Random Plane Waves

Alex H. Barnett

What does a typical (generalized) eigenfunction of the laplacian in the unbounded domain R2, ie 2D free space, look like? Say we choose the eigenvalue 1, then the complex plane wave ein.x, with n is a unit direction vector, is an eigenfunction, but is not typical. A typical sample from the eigenspace with eigenvalue 1 can be constructed by a superposition of such waves traveling in all directions, with random complex phases. In other words, it is the 2D Fourier transform of Gaussian white noise restricted to the unit circle S1. Berry first proposed this as a model for quantum eigenfunctions of systems whose classical dynamics is chaotic, in the '70s.

This was one of the topics addressed at the recent AIM Workshop on Topological complexity of random sets (Aug 2009). Here is my contribution to the workshop, and some data generated there is below.

Here are some pictures of samples of random plane waves, showing the real part, chosen with mean-square value 1, computed with the code linked below. Click on each to magnify:

color plot squared extreme value set (|f|>2.5)
25 wavelengths box
200 wavelengths box

One might study the local box-counting (Kolmogorov) fractal dimension of the extreme-value sets via the slope of the log-log plot of the number of boxes vs box size. Here is such a plot (different curves are for the different extreme value cut-offs), compared to the same for a spatially-uncorrelated model. They are similar but the stringiness of the level-set shows up as a slight slope in the region before the asymptotic slope of 2 is reached.

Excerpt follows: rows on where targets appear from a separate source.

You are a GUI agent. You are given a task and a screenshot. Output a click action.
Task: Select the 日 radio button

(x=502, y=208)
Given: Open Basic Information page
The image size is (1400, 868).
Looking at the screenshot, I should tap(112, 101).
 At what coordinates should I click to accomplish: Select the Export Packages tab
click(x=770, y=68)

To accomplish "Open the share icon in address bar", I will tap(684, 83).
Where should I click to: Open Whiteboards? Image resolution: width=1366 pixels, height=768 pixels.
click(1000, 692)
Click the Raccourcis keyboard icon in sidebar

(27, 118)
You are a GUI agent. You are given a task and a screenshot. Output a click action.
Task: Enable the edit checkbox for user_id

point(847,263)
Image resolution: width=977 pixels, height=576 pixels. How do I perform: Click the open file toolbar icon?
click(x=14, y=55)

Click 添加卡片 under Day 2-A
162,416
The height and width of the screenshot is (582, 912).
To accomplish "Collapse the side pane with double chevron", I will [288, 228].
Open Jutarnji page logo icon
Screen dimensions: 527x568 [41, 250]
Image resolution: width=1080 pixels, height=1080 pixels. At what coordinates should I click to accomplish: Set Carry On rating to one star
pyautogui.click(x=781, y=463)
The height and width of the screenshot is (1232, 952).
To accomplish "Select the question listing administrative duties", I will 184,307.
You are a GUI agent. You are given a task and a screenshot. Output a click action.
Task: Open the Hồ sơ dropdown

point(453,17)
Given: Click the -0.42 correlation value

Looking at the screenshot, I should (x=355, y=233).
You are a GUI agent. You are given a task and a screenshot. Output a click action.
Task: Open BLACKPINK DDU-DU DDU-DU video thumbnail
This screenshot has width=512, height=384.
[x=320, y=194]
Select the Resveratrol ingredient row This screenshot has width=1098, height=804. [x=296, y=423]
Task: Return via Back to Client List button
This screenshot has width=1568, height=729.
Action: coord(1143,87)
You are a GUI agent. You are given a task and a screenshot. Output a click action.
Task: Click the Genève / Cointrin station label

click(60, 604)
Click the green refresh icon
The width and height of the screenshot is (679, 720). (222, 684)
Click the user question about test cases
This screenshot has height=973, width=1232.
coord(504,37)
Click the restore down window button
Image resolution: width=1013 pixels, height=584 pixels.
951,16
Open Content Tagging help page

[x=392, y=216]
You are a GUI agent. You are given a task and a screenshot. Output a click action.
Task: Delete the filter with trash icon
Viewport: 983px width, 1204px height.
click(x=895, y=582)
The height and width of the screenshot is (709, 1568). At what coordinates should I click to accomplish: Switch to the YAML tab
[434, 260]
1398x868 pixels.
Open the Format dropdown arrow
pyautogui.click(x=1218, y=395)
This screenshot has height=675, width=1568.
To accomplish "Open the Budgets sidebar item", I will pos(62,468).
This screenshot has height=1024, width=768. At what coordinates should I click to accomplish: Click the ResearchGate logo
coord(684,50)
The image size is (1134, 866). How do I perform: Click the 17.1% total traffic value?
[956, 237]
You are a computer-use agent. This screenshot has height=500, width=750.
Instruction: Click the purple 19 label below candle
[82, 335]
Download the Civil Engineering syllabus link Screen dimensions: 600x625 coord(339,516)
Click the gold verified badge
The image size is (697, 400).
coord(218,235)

Some movies generated at the workshop:

Here is Matlab function to produce the above pictures: rpw2dsample.m which needs codes circle_blobs.m and src.m. See the Matlab help for documentation and example usage. The code is spectrally accurate (with default parameter e=5 it has absolute errors of order 3e-4), and uses the nonuniform FFT by resampling onto a uniform square grid. With n=1024 it takes of order 5 sec on my laptop for all computations, using about 400MB RAM. Time scales like n^2 log n and memory use like n^2; both these are optimal.

For larger computations the windowed NUFFT becomes a RAM-hog and crude slow-FT summation wins out if you have CPU cycles to burn. Here's a code for that: naiverpw.m. The result is super-large plane-wave samples, such as the following extreme-value set downsampled from 7000x7000 pixels, 2000 wavelengths across (click to magnify):

extreme-value set |f|>3.0

mean Radon projection of (bottom-left quarter of) f2

Notice how the Radon projection seems to have isolated bright spots (or bowties), as you'd expect for intense lines in coordinate space. It is an open problem how to prove something statistical which quantifies the `stringiness' visible to the eye in the above pictures and movies. One question is why the Radon, or Gaussian beam, basis, leads to apparent sparsity of coefficients.